===== Data for the task
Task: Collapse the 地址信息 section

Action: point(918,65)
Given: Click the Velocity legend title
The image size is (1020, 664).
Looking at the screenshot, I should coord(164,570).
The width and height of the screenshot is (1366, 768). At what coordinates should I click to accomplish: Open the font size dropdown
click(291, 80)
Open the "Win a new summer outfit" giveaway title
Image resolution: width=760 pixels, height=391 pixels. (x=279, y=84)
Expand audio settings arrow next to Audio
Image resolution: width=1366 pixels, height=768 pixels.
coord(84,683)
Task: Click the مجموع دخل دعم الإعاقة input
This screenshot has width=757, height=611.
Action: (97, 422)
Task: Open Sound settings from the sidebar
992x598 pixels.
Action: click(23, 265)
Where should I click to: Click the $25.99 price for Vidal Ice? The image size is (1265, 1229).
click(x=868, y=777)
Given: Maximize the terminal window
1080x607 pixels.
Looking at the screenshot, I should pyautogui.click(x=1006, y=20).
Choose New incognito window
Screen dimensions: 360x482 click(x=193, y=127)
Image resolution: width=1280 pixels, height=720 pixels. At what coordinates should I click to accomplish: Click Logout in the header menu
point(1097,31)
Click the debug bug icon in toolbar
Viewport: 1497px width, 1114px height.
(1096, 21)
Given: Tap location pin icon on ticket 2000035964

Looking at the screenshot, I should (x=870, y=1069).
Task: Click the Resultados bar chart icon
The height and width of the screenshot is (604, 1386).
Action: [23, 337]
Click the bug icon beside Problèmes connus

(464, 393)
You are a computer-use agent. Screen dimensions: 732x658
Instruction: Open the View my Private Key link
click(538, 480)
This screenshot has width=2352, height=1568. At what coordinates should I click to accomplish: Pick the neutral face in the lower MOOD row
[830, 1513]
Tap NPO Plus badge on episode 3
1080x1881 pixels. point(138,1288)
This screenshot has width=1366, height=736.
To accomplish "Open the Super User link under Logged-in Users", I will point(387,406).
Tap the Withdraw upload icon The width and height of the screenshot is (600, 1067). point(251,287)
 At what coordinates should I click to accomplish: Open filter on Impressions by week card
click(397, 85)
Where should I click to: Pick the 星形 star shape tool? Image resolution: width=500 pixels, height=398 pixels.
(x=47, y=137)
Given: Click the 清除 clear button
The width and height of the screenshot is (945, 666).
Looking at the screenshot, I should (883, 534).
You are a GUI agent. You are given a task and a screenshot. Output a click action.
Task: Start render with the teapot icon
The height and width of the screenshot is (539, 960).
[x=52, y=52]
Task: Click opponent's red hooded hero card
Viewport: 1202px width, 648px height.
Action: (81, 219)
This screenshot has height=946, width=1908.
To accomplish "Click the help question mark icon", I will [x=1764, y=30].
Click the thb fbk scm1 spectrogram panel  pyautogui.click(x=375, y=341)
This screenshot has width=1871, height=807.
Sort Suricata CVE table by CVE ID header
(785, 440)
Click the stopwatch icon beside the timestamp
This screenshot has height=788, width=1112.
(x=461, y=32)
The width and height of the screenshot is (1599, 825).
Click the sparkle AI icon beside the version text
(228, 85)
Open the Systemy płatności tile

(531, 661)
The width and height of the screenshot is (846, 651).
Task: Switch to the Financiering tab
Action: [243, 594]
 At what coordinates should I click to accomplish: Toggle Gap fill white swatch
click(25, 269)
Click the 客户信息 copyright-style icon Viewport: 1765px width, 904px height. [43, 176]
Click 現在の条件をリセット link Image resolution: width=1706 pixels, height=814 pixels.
==========
Task directions
No line may be altered or left out when the data is written out.

Output for this exercise
Task: Collapse the 地址信息 section

Action: point(918,65)
Given: Click the Velocity legend title
The image size is (1020, 664).
Looking at the screenshot, I should coord(164,570).
The width and height of the screenshot is (1366, 768). At what coordinates should I click to accomplish: Open the font size dropdown
click(291, 80)
Open the "Win a new summer outfit" giveaway title
Image resolution: width=760 pixels, height=391 pixels. (x=279, y=84)
Expand audio settings arrow next to Audio
Image resolution: width=1366 pixels, height=768 pixels.
coord(84,683)
Task: Click the مجموع دخل دعم الإعاقة input
This screenshot has width=757, height=611.
Action: (97, 422)
Task: Open Sound settings from the sidebar
992x598 pixels.
Action: click(23, 265)
Where should I click to: Click the $25.99 price for Vidal Ice? The image size is (1265, 1229).
click(x=868, y=777)
Given: Maximize the terminal window
1080x607 pixels.
Looking at the screenshot, I should pyautogui.click(x=1006, y=20).
Choose New incognito window
Screen dimensions: 360x482 click(x=193, y=127)
Image resolution: width=1280 pixels, height=720 pixels. At what coordinates should I click to accomplish: Click Logout in the header menu
point(1097,31)
Click the debug bug icon in toolbar
Viewport: 1497px width, 1114px height.
(1096, 21)
Given: Tap location pin icon on ticket 2000035964

Looking at the screenshot, I should (x=870, y=1069).
Task: Click the Resultados bar chart icon
The height and width of the screenshot is (604, 1386).
Action: [23, 337]
Click the bug icon beside Problèmes connus

(464, 393)
You are a computer-use agent. Screen dimensions: 732x658
Instruction: Open the View my Private Key link
click(538, 480)
This screenshot has width=2352, height=1568. At what coordinates should I click to accomplish: Pick the neutral face in the lower MOOD row
[830, 1513]
Tap NPO Plus badge on episode 3
1080x1881 pixels. point(138,1288)
This screenshot has width=1366, height=736.
To accomplish "Open the Super User link under Logged-in Users", I will point(387,406).
Tap the Withdraw upload icon The width and height of the screenshot is (600, 1067). point(251,287)
 At what coordinates should I click to accomplish: Open filter on Impressions by week card
click(397, 85)
Where should I click to: Pick the 星形 star shape tool? Image resolution: width=500 pixels, height=398 pixels.
(x=47, y=137)
Given: Click the 清除 clear button
The width and height of the screenshot is (945, 666).
Looking at the screenshot, I should (883, 534).
You are a GUI agent. You are given a task and a screenshot. Output a click action.
Task: Start render with the teapot icon
The height and width of the screenshot is (539, 960).
[x=52, y=52]
Task: Click opponent's red hooded hero card
Viewport: 1202px width, 648px height.
Action: (81, 219)
This screenshot has height=946, width=1908.
To accomplish "Click the help question mark icon", I will [x=1764, y=30].
Click the thb fbk scm1 spectrogram panel  pyautogui.click(x=375, y=341)
This screenshot has width=1871, height=807.
Sort Suricata CVE table by CVE ID header
(785, 440)
Click the stopwatch icon beside the timestamp
This screenshot has height=788, width=1112.
(x=461, y=32)
The width and height of the screenshot is (1599, 825).
Click the sparkle AI icon beside the version text
(228, 85)
Open the Systemy płatności tile

(531, 661)
The width and height of the screenshot is (846, 651).
Task: Switch to the Financiering tab
Action: [243, 594]
 At what coordinates should I click to accomplish: Toggle Gap fill white swatch
click(25, 269)
Click the 客户信息 copyright-style icon Viewport: 1765px width, 904px height. [43, 176]
Click 現在の条件をリセット link Image resolution: width=1706 pixels, height=814 pixels.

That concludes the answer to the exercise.